An exact transcription of the lines from the one holding "This screenshot has width=779, height=546." to the end of the entries below, and nothing more, is the required answer. Please omit the pictures.

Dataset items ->
================
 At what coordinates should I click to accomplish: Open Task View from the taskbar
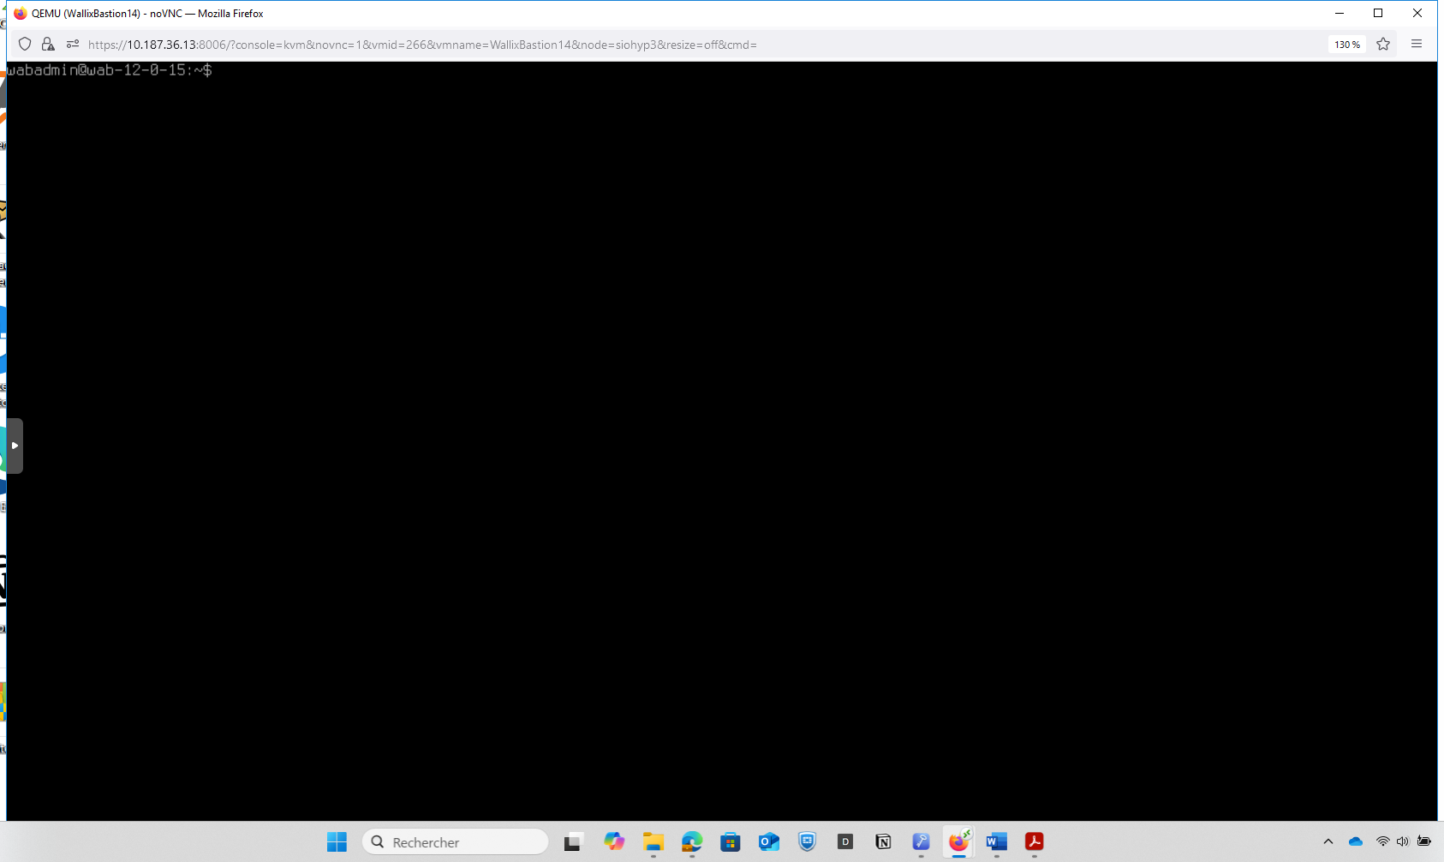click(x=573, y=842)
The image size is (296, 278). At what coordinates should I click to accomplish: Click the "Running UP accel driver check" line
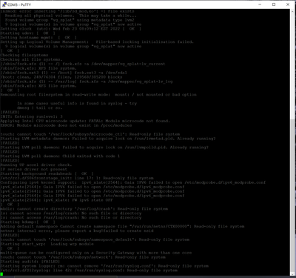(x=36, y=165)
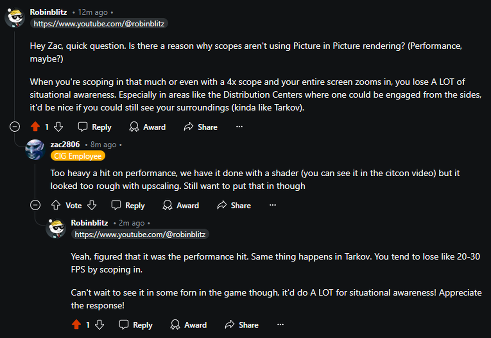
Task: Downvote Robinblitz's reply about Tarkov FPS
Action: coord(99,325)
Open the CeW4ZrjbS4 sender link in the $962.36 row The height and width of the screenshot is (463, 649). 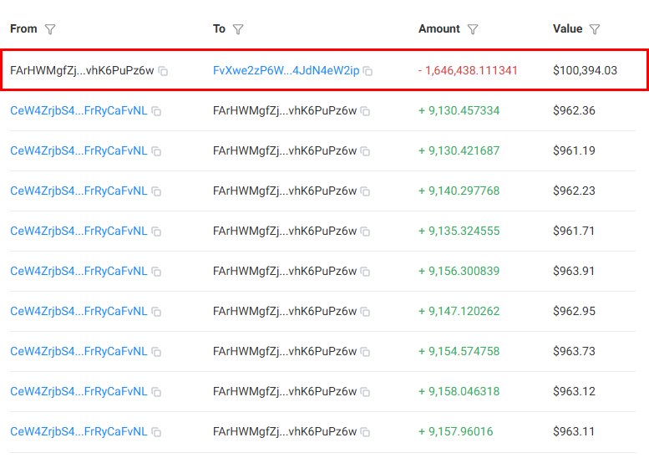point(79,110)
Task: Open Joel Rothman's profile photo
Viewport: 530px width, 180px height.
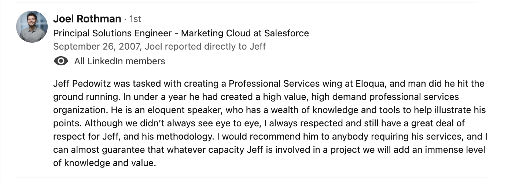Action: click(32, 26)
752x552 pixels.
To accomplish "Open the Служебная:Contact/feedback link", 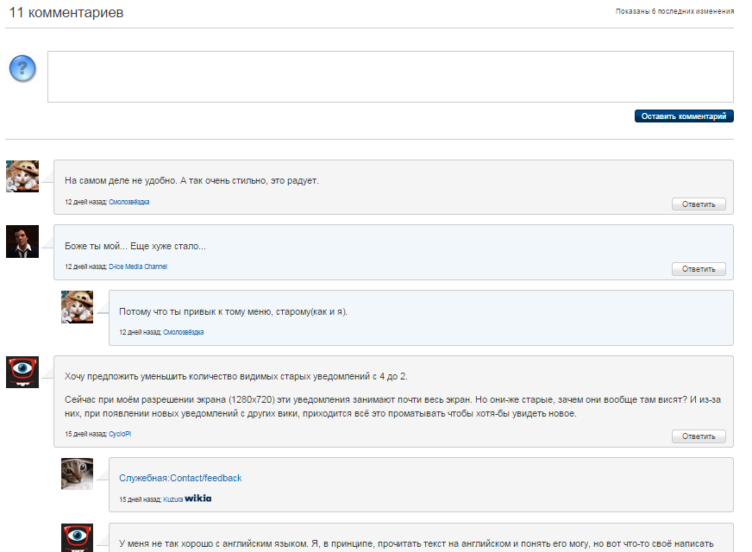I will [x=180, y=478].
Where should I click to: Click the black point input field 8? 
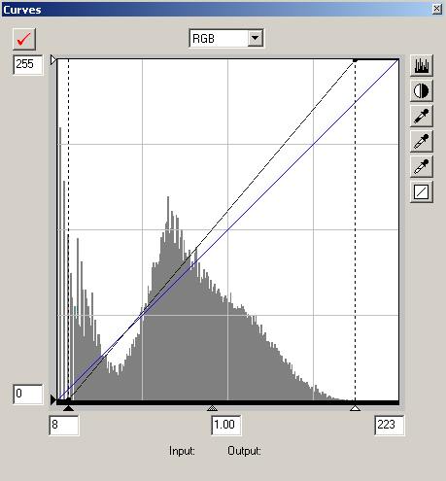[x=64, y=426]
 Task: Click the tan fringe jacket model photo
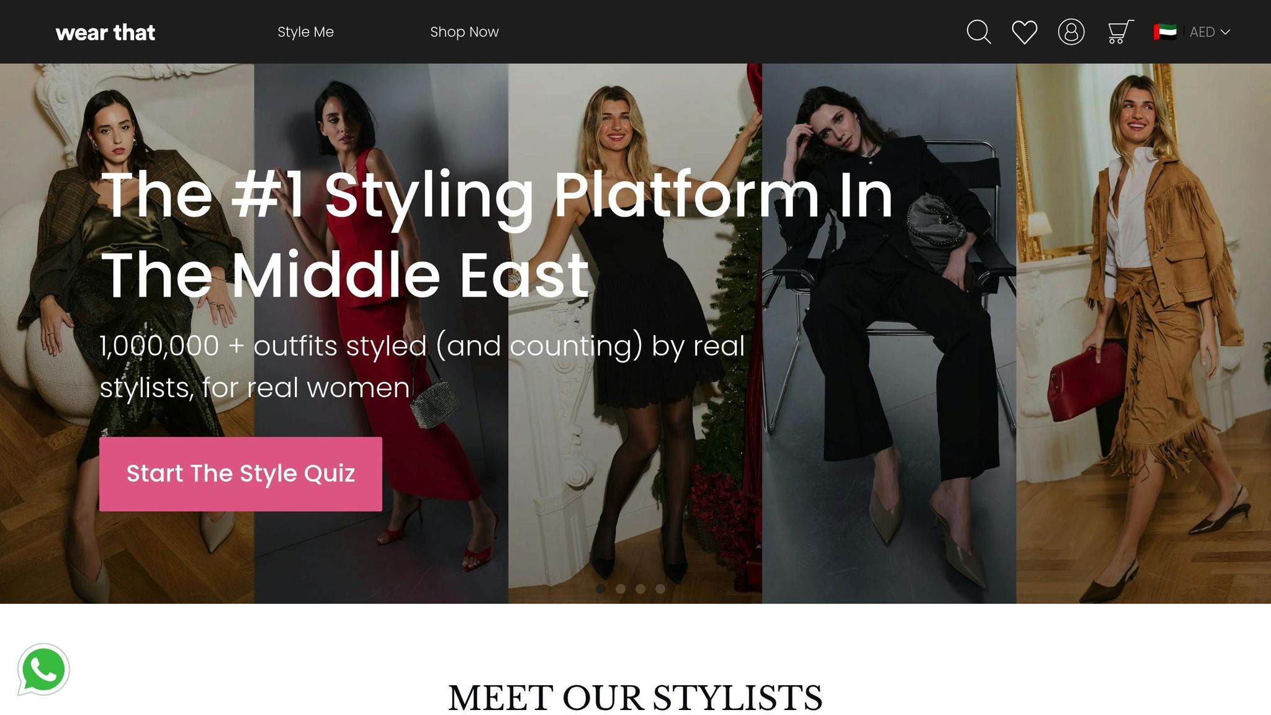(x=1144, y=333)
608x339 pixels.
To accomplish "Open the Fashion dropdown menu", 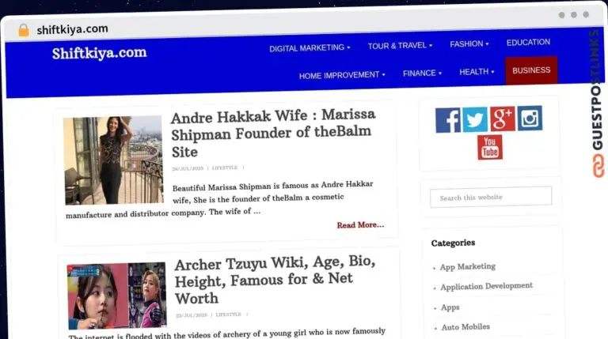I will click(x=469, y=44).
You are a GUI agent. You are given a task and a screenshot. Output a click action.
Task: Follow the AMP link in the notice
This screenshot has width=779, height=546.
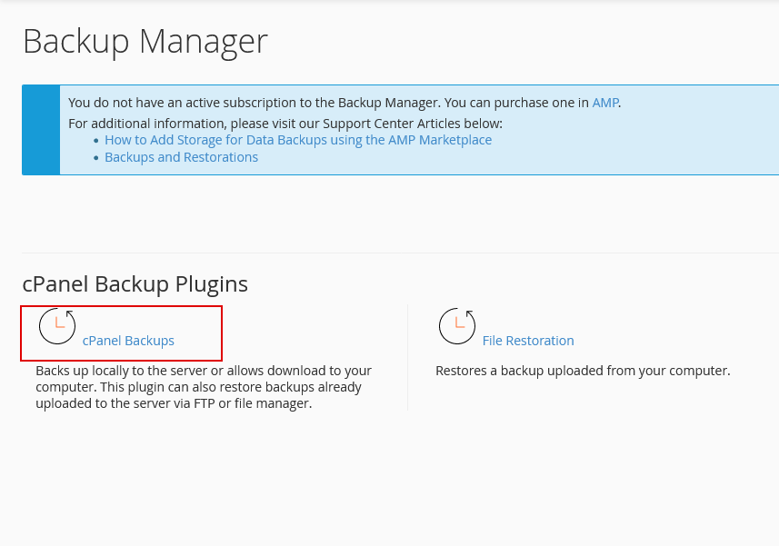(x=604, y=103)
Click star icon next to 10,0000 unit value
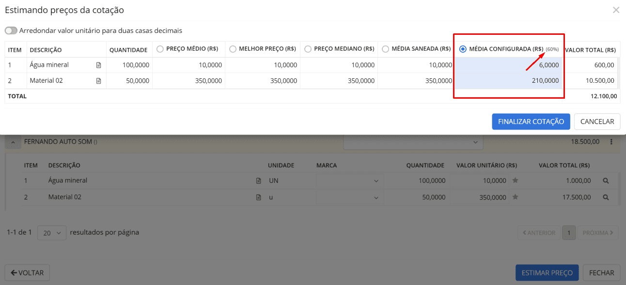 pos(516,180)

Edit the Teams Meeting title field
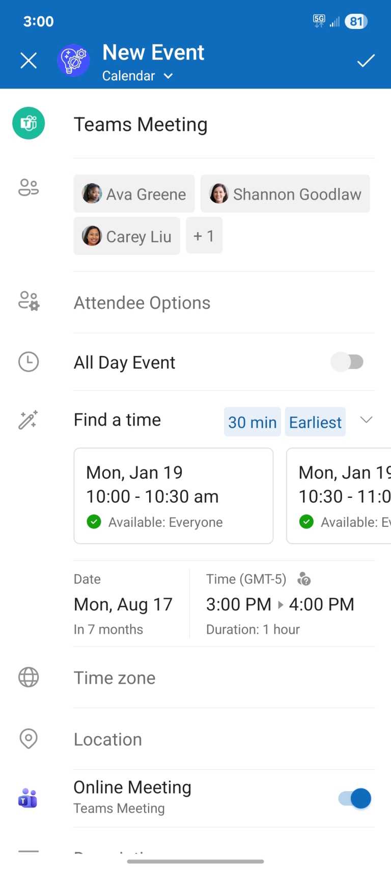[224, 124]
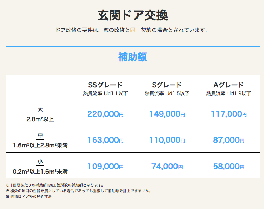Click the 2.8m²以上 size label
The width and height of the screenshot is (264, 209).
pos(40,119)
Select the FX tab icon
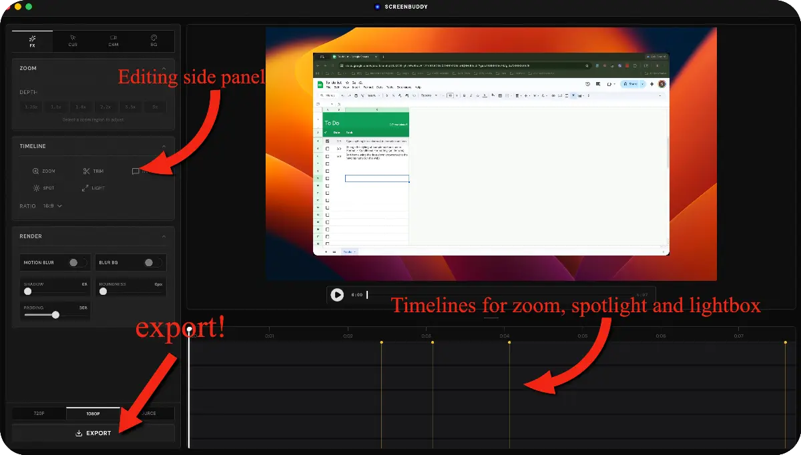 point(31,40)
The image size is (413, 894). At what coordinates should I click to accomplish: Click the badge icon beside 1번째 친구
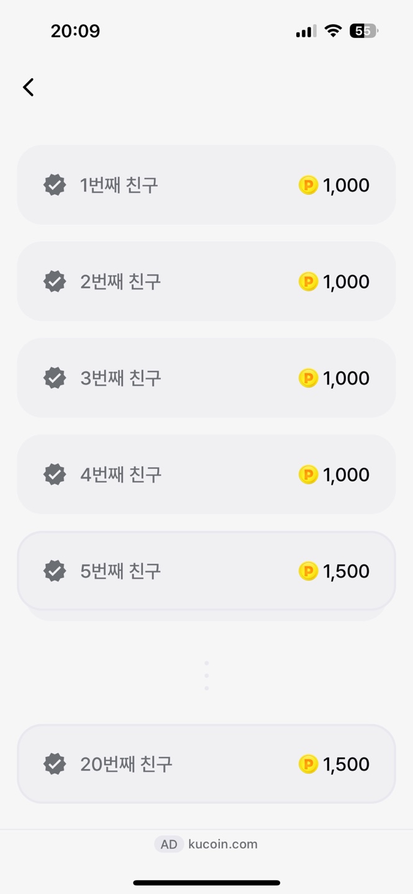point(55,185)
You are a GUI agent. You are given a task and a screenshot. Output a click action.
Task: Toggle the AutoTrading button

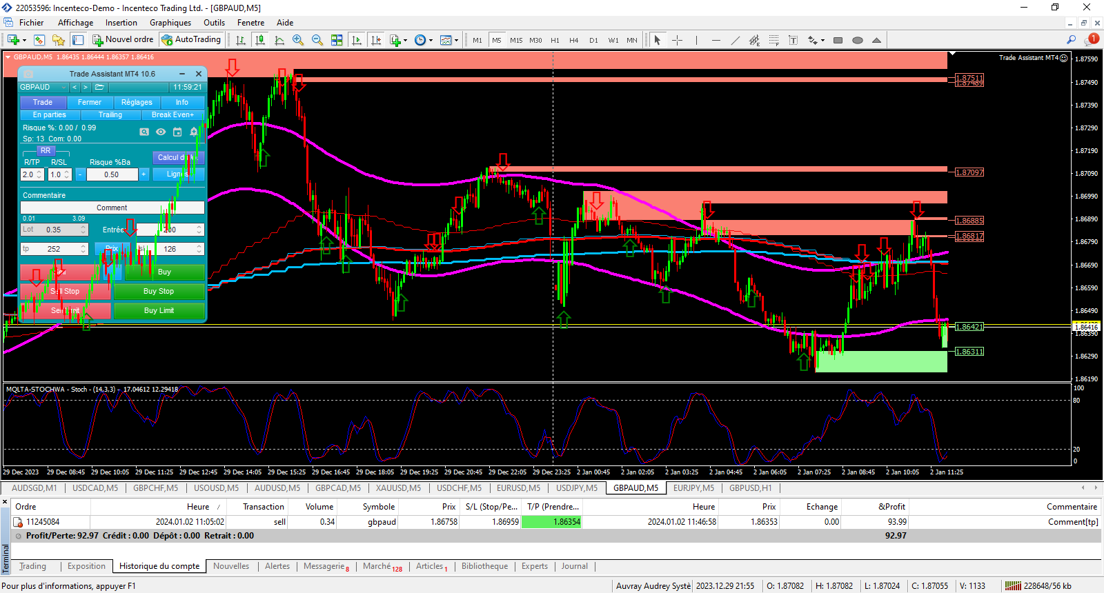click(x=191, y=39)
================
RESPONSE AREA ->
This screenshot has width=779, height=546.
(x=604, y=103)
Click star icon next to 10,0000 unit value
 pos(516,180)

Edit the Teams Meeting title field
[224, 124]
Click the 2.8m²以上 size label
The width and height of the screenshot is (264, 209).
pos(40,119)
Select the FX tab icon
 point(31,40)
The image size is (413, 894). At what coordinates should I click to accomplish: Click the badge icon beside 1번째 친구
point(55,185)
You are a GUI agent. You are given a task and a screenshot. Output a click action.
Task: Toggle the AutoTrading button

click(x=191, y=39)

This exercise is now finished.